--- Data records ---
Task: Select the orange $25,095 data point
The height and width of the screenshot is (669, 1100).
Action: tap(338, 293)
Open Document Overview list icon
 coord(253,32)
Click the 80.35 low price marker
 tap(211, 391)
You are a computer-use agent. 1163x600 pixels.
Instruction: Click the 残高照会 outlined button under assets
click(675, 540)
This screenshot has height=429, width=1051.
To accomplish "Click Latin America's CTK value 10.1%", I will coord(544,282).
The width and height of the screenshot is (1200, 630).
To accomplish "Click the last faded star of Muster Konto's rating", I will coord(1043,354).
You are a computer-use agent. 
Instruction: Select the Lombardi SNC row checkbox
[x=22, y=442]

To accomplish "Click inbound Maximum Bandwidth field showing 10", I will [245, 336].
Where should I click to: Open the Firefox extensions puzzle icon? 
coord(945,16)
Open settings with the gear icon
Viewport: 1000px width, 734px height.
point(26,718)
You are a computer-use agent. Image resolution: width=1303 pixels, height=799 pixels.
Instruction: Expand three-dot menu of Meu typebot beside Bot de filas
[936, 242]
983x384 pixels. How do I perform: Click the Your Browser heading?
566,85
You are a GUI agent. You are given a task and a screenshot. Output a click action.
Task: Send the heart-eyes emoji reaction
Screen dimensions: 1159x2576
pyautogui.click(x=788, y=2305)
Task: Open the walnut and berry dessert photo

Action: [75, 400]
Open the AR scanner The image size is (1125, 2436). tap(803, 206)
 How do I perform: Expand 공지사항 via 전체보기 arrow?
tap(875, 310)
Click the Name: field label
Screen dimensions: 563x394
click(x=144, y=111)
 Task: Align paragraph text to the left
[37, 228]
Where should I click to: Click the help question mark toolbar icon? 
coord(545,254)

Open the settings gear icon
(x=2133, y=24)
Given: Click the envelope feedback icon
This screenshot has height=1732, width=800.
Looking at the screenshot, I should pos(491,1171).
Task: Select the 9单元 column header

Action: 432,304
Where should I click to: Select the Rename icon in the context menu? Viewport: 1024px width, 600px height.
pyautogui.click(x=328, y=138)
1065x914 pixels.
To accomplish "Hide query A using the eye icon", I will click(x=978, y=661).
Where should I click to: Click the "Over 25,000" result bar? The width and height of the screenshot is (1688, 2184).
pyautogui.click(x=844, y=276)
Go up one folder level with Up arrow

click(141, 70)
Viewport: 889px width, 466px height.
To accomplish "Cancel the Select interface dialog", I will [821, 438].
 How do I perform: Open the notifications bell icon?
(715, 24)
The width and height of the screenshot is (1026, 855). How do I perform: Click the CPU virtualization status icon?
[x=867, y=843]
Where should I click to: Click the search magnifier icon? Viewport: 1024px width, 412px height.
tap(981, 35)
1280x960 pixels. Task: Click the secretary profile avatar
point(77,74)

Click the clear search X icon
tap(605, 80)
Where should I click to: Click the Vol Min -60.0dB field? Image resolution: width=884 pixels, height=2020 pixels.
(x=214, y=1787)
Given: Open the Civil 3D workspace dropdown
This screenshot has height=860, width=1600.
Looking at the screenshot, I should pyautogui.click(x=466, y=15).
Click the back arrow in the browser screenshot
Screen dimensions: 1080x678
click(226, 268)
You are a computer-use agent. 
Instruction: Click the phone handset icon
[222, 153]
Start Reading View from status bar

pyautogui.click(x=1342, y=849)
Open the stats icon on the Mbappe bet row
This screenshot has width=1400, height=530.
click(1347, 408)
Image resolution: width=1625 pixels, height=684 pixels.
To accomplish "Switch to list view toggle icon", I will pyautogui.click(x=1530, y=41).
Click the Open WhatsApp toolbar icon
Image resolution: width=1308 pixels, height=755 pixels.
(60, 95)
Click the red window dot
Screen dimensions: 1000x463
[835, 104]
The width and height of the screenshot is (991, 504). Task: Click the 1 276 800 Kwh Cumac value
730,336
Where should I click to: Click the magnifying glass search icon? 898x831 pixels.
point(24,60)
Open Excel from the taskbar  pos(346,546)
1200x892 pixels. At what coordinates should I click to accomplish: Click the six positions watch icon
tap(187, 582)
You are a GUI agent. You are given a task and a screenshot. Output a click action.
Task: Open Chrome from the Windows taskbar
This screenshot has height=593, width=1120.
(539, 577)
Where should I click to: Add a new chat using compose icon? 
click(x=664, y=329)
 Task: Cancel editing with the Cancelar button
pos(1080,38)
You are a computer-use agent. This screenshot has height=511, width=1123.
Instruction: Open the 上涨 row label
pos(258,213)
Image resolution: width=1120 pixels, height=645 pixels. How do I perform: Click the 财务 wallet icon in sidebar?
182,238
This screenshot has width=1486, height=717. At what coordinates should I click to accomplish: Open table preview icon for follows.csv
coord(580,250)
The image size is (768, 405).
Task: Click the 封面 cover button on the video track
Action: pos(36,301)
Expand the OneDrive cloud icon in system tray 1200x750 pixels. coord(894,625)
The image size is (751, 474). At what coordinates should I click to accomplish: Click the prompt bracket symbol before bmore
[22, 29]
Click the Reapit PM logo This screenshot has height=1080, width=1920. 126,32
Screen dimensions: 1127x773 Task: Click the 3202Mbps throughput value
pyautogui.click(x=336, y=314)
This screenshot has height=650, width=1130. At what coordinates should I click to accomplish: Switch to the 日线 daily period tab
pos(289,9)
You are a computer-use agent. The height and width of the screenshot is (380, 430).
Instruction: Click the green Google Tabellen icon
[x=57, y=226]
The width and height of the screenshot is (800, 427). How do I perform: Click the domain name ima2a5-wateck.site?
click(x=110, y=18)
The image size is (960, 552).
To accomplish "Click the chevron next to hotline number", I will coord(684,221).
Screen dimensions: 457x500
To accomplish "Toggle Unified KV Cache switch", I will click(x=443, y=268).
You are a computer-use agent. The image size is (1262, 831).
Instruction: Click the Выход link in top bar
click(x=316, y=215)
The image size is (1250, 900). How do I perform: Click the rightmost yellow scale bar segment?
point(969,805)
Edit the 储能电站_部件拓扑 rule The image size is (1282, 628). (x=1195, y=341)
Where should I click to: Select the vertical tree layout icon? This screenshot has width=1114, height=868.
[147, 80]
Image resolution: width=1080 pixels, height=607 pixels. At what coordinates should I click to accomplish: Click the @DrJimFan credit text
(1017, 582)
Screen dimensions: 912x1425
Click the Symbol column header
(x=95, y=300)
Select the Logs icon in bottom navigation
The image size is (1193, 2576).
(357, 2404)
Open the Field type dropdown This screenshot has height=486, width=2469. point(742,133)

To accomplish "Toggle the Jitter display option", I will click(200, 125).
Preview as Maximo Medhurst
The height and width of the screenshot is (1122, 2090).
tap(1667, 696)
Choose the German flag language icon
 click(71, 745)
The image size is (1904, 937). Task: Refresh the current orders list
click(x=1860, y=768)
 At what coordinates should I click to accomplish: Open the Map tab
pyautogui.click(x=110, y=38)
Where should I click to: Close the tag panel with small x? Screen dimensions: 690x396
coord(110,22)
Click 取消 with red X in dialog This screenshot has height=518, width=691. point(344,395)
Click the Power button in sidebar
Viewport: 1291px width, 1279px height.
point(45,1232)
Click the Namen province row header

--- Problem to work on ---
Return only the lines spanning from the first line of the material through the line with "This screenshot has height=429, width=1051.", copied exactly, both ends kept.

--- Exercise answer ---
Task: Select the orange $25,095 data point
The height and width of the screenshot is (669, 1100).
Action: tap(338, 293)
Open Document Overview list icon
 coord(253,32)
Click the 80.35 low price marker
 tap(211, 391)
You are a computer-use agent. 1163x600 pixels.
Instruction: Click the 残高照会 outlined button under assets
click(675, 540)
This screenshot has height=429, width=1051.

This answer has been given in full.